Dataset excerpts
--------------------------------------------------

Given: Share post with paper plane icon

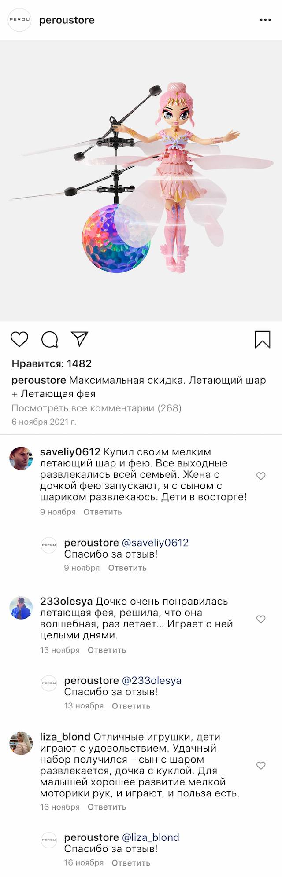Looking at the screenshot, I should 80,339.
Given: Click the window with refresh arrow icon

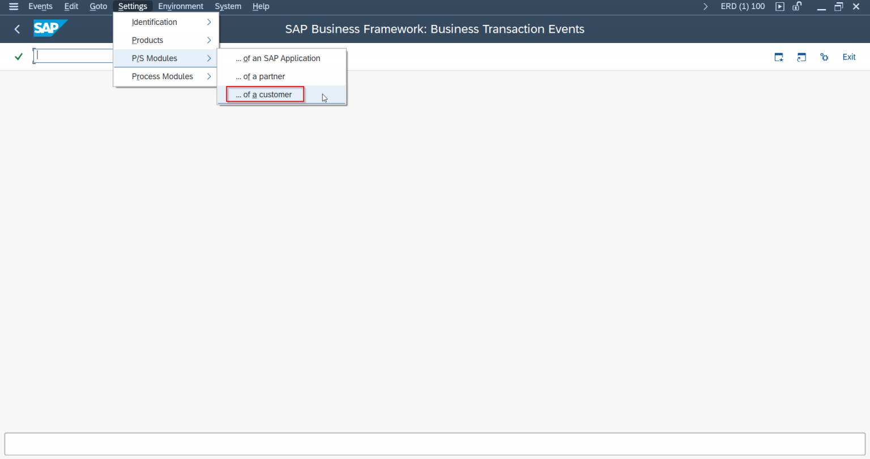Looking at the screenshot, I should coord(801,57).
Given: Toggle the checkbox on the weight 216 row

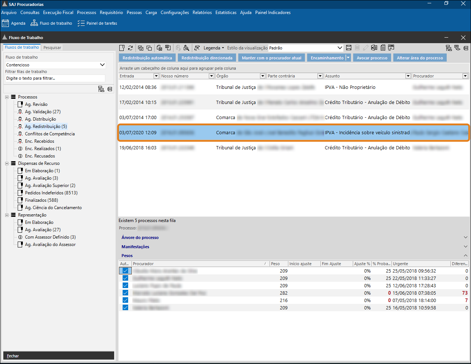Looking at the screenshot, I should tap(125, 300).
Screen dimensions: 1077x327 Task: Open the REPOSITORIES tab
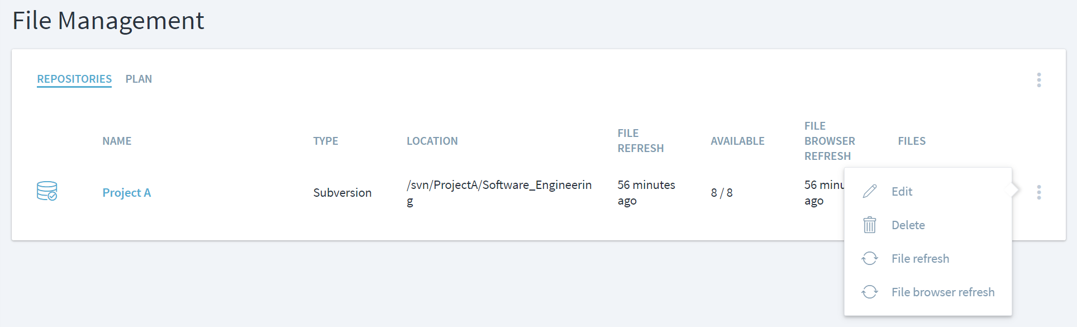click(74, 79)
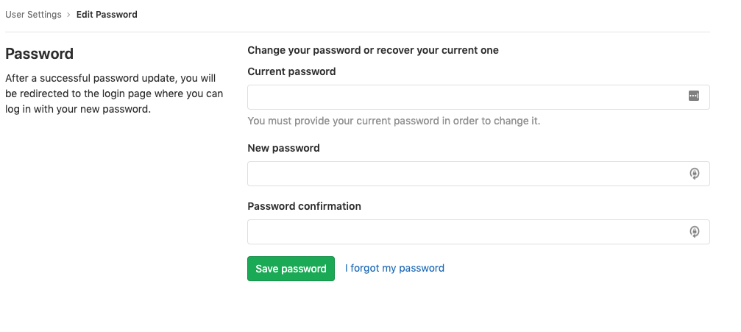The image size is (741, 332).
Task: Go to User Settings breadcrumb
Action: (x=34, y=15)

--------------------------------------------------

Exercise objective :: Pictures are to be left out; repeat all the remaining data exactly.

Exercise answer ::
Given: Share post with paper plane icon

Looking at the screenshot, I should 80,339.
Given: Click the window with refresh arrow icon

Looking at the screenshot, I should coord(801,57).
Given: Toggle the checkbox on the weight 216 row

Looking at the screenshot, I should tap(125, 300).
Screen dimensions: 1077x327 Task: Open the REPOSITORIES tab
click(74, 79)
The image size is (741, 332).
Task: Go to User Settings breadcrumb
Action: (x=34, y=15)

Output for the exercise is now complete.